-------- Given data --------

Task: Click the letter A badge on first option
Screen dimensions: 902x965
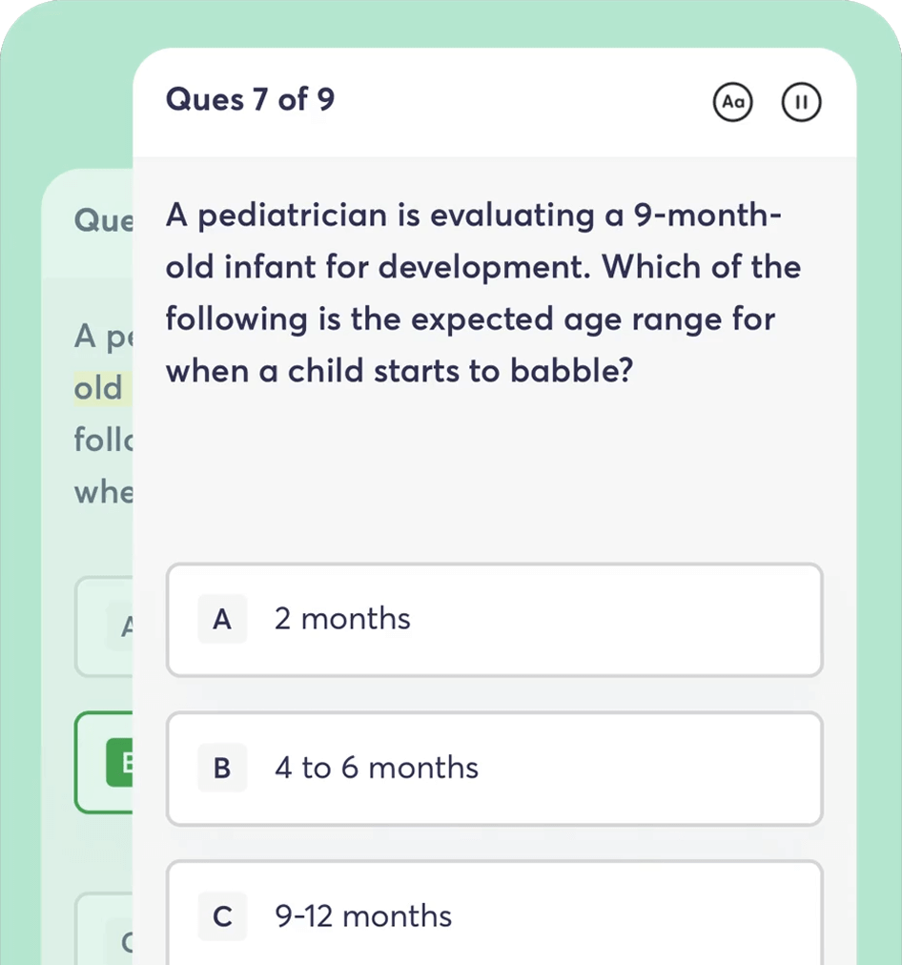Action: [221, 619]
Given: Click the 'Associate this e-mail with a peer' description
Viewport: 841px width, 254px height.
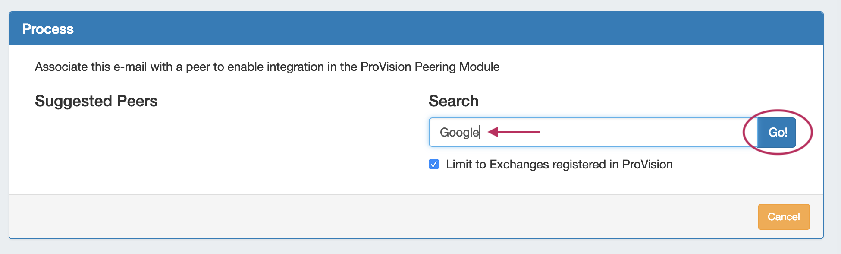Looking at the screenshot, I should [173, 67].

--------
-------- Given data --------

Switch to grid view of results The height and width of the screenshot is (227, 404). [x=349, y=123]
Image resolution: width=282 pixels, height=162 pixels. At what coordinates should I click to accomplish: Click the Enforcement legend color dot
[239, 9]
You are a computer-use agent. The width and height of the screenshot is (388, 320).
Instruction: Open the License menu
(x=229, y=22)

--------
-------- Given data --------

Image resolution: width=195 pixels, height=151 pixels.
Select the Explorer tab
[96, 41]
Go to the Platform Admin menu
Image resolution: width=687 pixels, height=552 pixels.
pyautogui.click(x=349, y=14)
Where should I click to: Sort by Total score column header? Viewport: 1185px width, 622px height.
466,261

--------

## Given problem:
Could you rewrite the data from the line containing "Task: Click the" through the line containing "Looking at the", putting "icon" in place of "badge" and keeping everything else the same? Leave the pictures out.

## Final result:
Task: Click the letter A icon on first option
Screen dimensions: 902x965
Action: [221, 619]
Given: Click the 'Associate this e-mail with a peer' description
Viewport: 841px width, 254px height.
Looking at the screenshot, I should [173, 67].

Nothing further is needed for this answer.